Two crypto stocks skyrocketed Thursday. Coinbase and MicroStrategy, now rebranded as Strategy, soared up to 24% after President Trump paused most tariffs.
Investors flooded back into risk assets, easing trade war fears. The surprise policy shift sparked a historic market rebound, lifting Bitcoin and crypto-linked stocks. Here’s why these companies led the charge.
Why These 2 Stocks?
Coinbase dominates as America’s largest cryptocurrency exchange. Its revenue hinges on trading fees from Bitcoin and Ethereum transactions. Meanwhile, Strategy, once a software firm, now holds billions in Bitcoin, making it a crypto proxy. Both stocks ride waves of market sentiment, bullish or bearish.
This week, their fates intertwined with geopolitics. Trump’s tariff freeze eased economic anxieties, reviving interest in volatile assets. Following this, crypto markets roared back to life.
90 Day Tariff Relief
On April 9, Trump announced a 90-day halt on tariffs for most nations, excluding China. Rates dropped to 10%, reversing prior escalations. Markets erupted in relief. The S&P 500 surged 12%, its best day since 2008. The Dow jumped nearly 3,000 points.
Investors, fearing inflation and recession days prior, scrambled into equities. Risk appetite rebounded, propelling crypto assets. Bitcoin climbed 7%, breaching $82,000. “The tariff pause was a lifeline,” said one analyst. “It signalled temporary stability.”
Bitcoin’s Rally Powers Strategy’s Leap
Strategy’s stock mirrors Bitcoin’s volatility. The firm holds over 300,000 BTC, worth billions. When Bitcoin plunged to $75,000 earlier in April, Strategy faced $5.9 billion in unrealised losses. Thursday’s rebound changed everything.

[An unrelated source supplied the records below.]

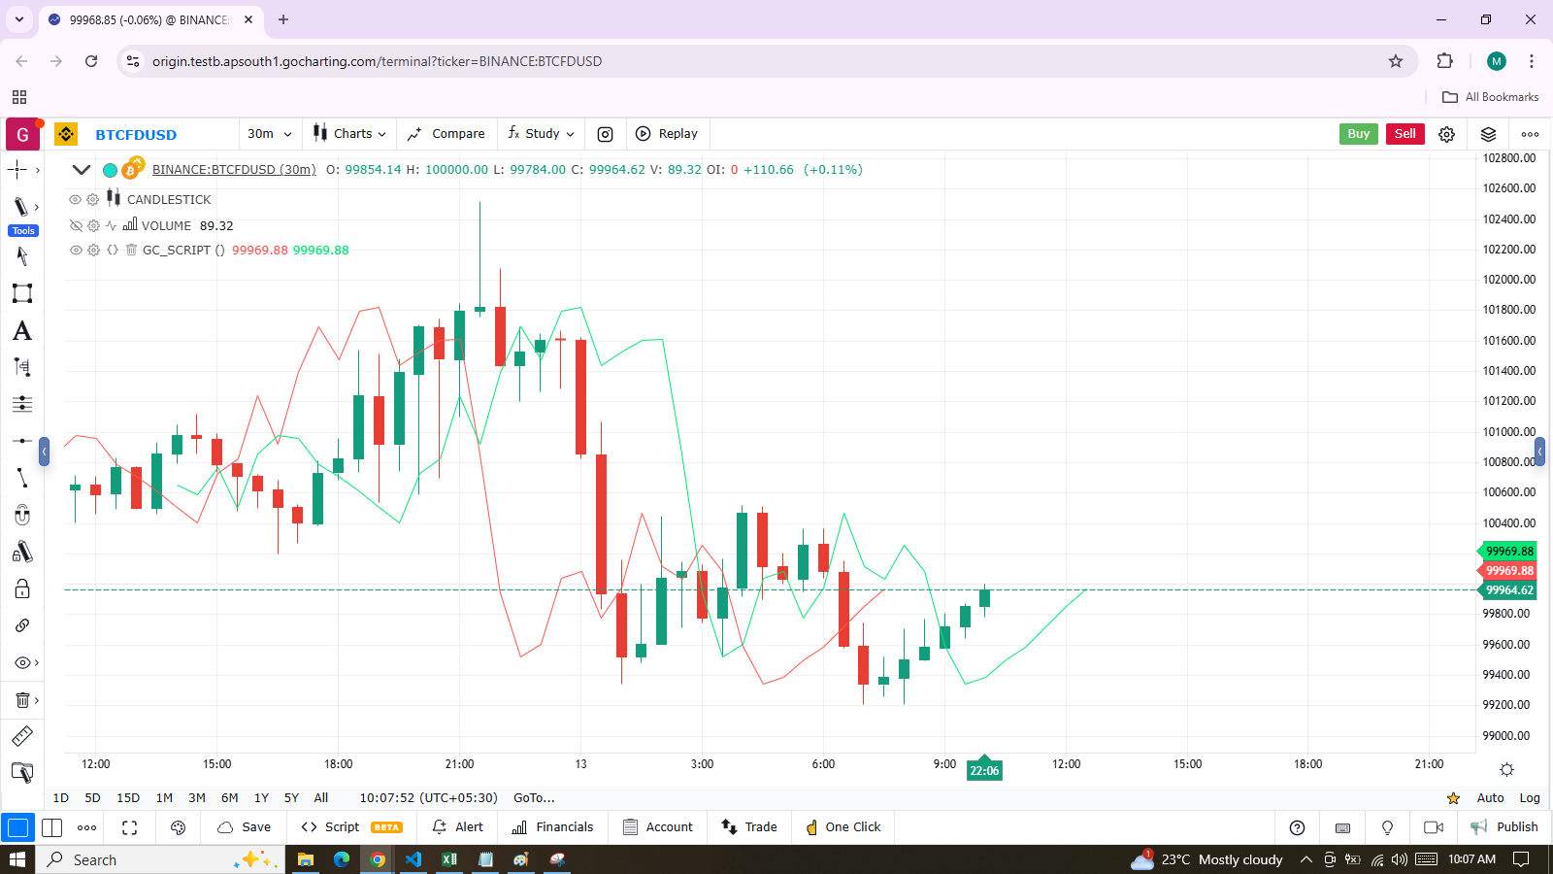Show the VOLUME indicator
Viewport: 1553px width, 874px height.
(x=76, y=225)
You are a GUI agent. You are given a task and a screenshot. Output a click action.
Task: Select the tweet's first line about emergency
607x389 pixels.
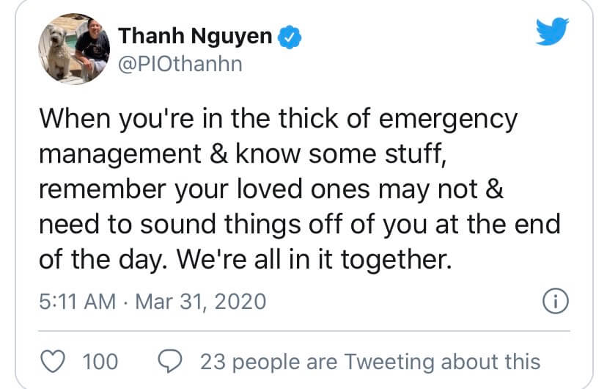click(279, 119)
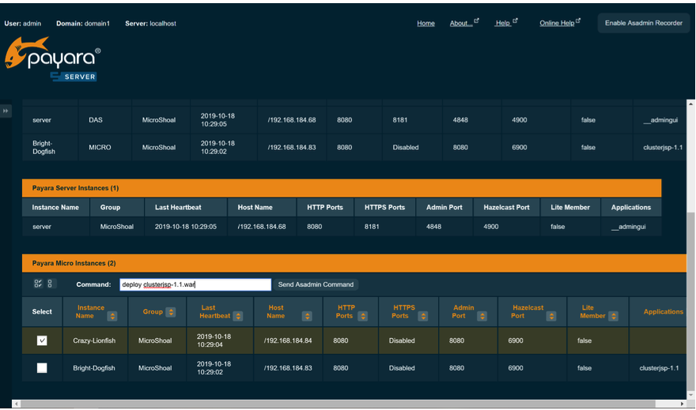Open the Online Help link
Viewport: 696px width, 410px height.
click(x=558, y=23)
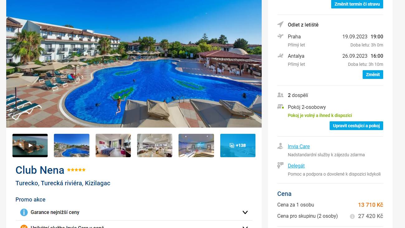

Bitcoin’s 7% spike lifted Strategy’s shares 25% intraday. By close, gains settled at 24.76%, hitting $296.86. Investors bet Bitcoin would stay resilient amid trade calm. “Strategy’s tied to crypto’s heartbeat,” noted a trader. “This rally was inevitable.”
Why is Coinbase up?
Coinbase thrives when markets churn. Thursday’s trading volumes spiked as investors rushed back. Shares leaped 21% intraday, closing 19% higher. Fees from Bitcoin and Ethereum trades drive its revenue, making sentiment shifts critical.

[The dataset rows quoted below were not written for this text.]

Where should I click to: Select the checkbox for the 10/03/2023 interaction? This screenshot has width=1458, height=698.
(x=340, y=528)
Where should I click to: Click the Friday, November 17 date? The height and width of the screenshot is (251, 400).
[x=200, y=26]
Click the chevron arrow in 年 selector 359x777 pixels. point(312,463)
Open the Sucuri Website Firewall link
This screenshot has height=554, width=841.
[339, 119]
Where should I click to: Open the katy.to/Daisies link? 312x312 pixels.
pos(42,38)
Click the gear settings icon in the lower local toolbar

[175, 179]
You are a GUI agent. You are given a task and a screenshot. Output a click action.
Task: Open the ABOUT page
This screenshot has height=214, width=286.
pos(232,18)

“Coinbase is the gateway for crypto exposure,” said an economist. “When fear fades, traders flock in.” The tariff pause provided that clarity. Retail and institutional activity surged, cementing the stock’s rebound.

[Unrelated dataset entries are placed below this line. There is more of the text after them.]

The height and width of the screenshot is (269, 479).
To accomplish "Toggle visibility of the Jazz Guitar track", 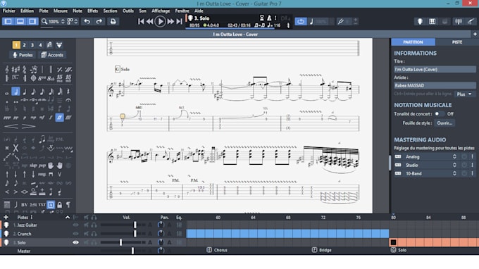I will tap(75, 225).
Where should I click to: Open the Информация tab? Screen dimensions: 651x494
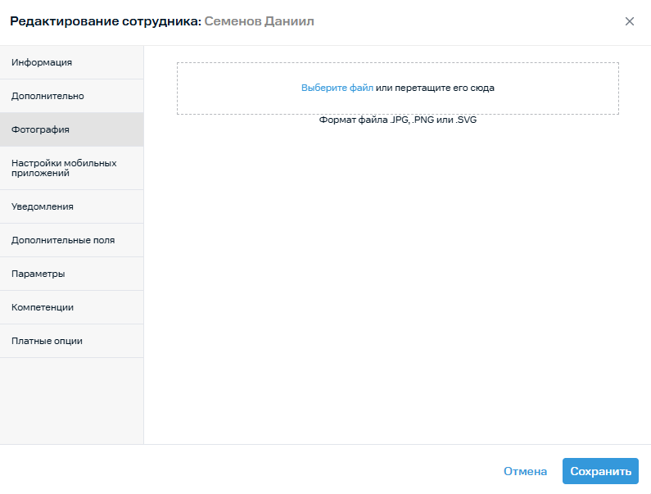(x=42, y=62)
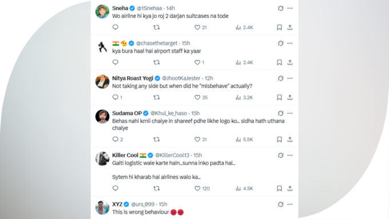Viewport: 389px width, 219px height.
Task: Bookmark Killer Cool's tweet
Action: click(x=279, y=189)
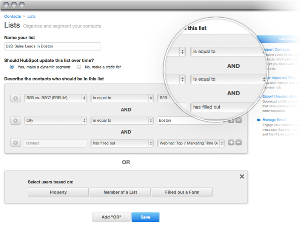Choose 'Member of a List' button
Viewport: 302px width, 226px height.
(120, 192)
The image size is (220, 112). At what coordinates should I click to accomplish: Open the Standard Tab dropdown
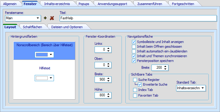[x=203, y=88]
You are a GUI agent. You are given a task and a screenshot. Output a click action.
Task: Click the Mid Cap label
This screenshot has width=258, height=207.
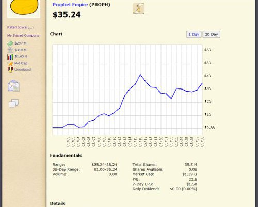pyautogui.click(x=21, y=63)
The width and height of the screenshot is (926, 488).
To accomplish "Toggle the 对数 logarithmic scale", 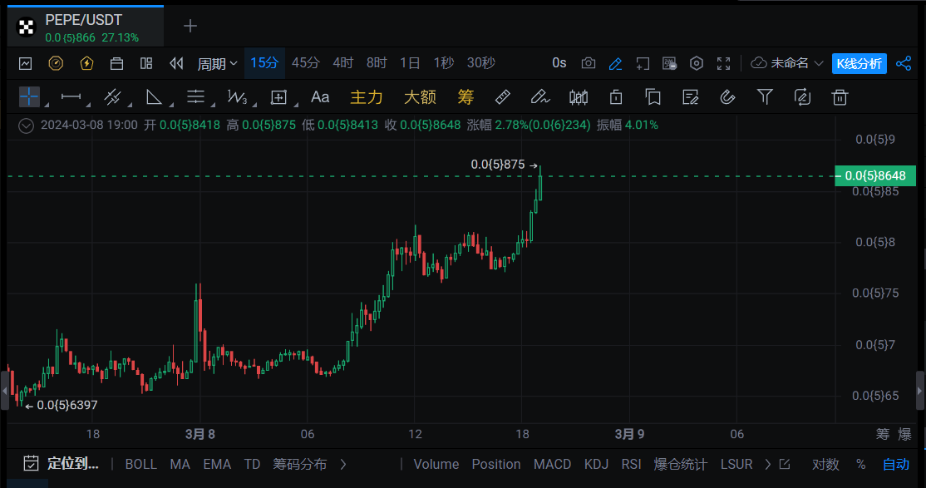I will point(825,464).
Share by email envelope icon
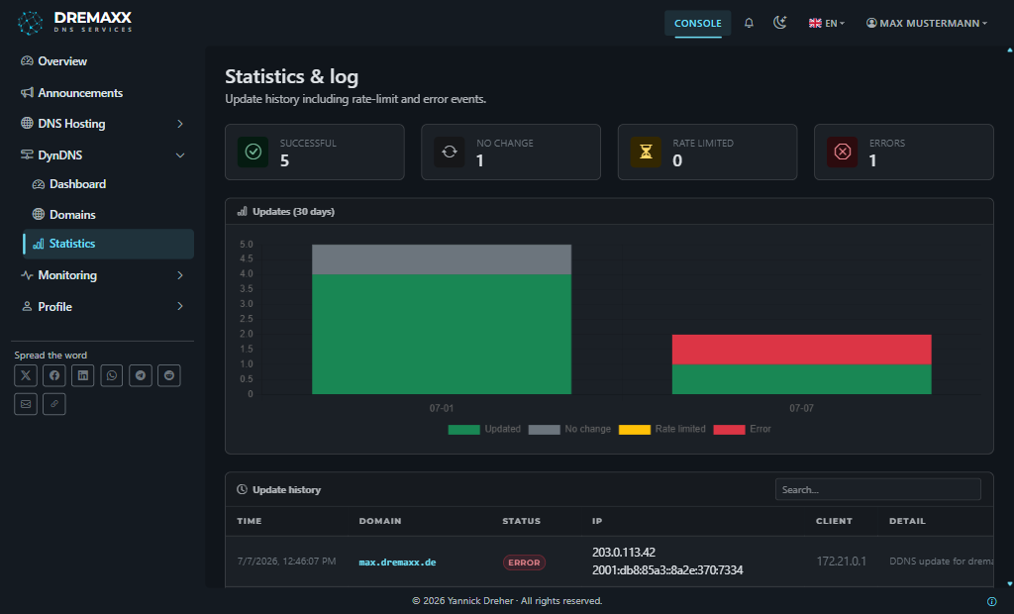Image resolution: width=1014 pixels, height=614 pixels. click(x=26, y=404)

Broader Market Rebound and Lingering Risks
The tariff reversal halted a brutal sell-off. Earlier in April, Trump’s initial tariffs spooked markets, dragging down tech and crypto stocks. Yet Thursday’s U-turn offered some relief, though risks remain.
China tariffs escalated to 125%, threatening global supply chains. Additionally, the 90-day pause isn’t permanent. “This is a ceasefire, not peace,” warned a strategist. Volatility could return if tensions flare post-July.
What Lies Ahead for Crypto Stocks?
Social media buzzed with excitement. Posts hailed Strategy’s 24% gain and Coinbase’s resilience. However, questions loom: Can Bitcoin hold $80,000? Will tariffs resurge?
Analysts urge caution. “Crypto stocks are weathervanes,” said one expert. “They’ll swing with every headline.” For now, investors relish the rally but brace for turbulence. The market’s next move hinges on Washington’s decisions.
A Temporary Stop or Lasting Shift?
Thursday’s rally showcased crypto’s sensitivity to policy. Coinbase and Strategy reaped double-digit gains, supported by Bitcoin’s bounce. Yet the tariff pause merely delayed broader trade battles.
While markets cheer the rebound, its longevity remains uncertain. For crypto investors, the message is clear: Enjoy the surge, but stay buckled up. The next twist could come swiftly.